» **Source**
Kwadwo Adu Genfi Amponsah (born 4 January 1993), known professionally as Kojey Radical, is a British music artist, creative director and mixed media visual artist. His style has been described as a mix of grime-y hip hop, alternative rap and spoken word. Since 2018, he has received six nominations at the MOBO Awards, including Best Newcomer. He also performed at the 2020 and 2022 MOBOs ceremonies.

Early life
Radical was raised in Shoreditch and Hoxton, London, the son of Ghanaian immigrants. He began as a spoken word poet and mixed media illustrator, graduating from London College of Fashion with a First Class Honours Bachelor of Arts degree in Fashion Illustration.

Career

2014–2016: Dear Daisy: Opium and career beginnings
In 2014, Radical released his first musical project Dear Daisy: Opium just after graduating. Media commentators stated Dear Daisy was Radical's first music project in which he touched on topics of love, social media and religion. It spawned from a book with the same name Radical was illustrating during his time at university. Radical linked up with UK artist and producer Jay Prince, who produced Radical's first official record, The Garden Party. Radical followed up with a record called "Bambu", which subsequently became the first single on his sophomore EP, 23Winters. Bambu made use of blackface, a persona Radical would later adopt in majority of his early visuals.

» **Dataset content**
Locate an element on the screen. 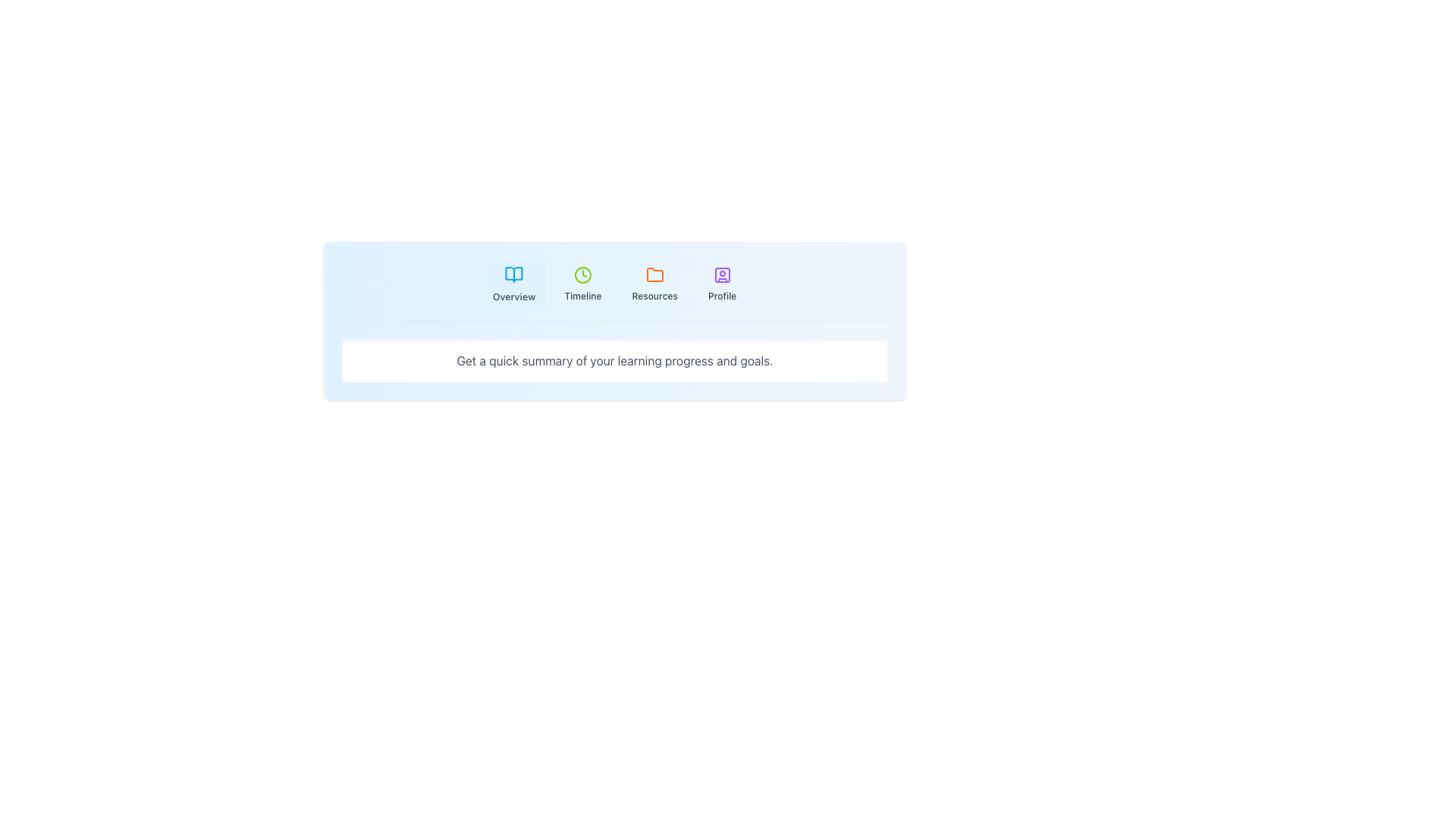  the 'Overview' icon located at the top-left part of the interface, positioned to the left of the 'Timeline' segment is located at coordinates (513, 275).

» **Task to carry out**
Continue the biography of Kojey Radical, starting right after its last sentence.

» **Result of the exercise**
After supporting Young Fathers on tour, Radical later released "Open Hand" a record that saw him adopt a much more political stance in his music. premiering the visual at Tate Britain in 2015. Radical aimed to offer an alternative outlook on socio-political issues. He later followed up with a record called "Kwame Nkrumah" before releasing the 23Winters EP in February 2016. "Kwame Nkrumah" was written in honour of the first Ghanaian president and Ghana's independence.

The 23Winters EP was a personal analysis of a relationship between father and son, with themes of religion, society, family, love, new-age revolution and African diaspora narrated by Kojey's father. The project includes production from KZ The Producer, Fwdslxsh, Lupus Cain, Mike Keyz, Selvsse, Niels Kirk & New Machine as well as collaborations from Tom Grenan, Ray Blk & Bobii Lewis. It has been described as "a supreme phonic proclamation of one’s ethnicity, history, and future." In an interview with The Source Magazine Radical stated his intention was to "...create a body of work that voices my ideas and philosophies while also offering another sense of perspective... " 23Winters also saw Kojey nominated for two MOBO Awards, one for Best Newcomer and one for Best Video. The project independently debuted in 3rd position in the Rap & Hip Hop Albums Charts and also entered the UK top 40.

2017–present: In Gods Body and Cashmere Tears
In 2017, Radical returned with his third EP, In Gods Body. It includes features from Shola Ama, Ghetts, Tamera Foster, Miloh Smith, dance music producer Potè, Obongjayar and British actress and screenwriter, Michaela Coel. Coel recites a poem written by Kojey that serves as a central narration to the project.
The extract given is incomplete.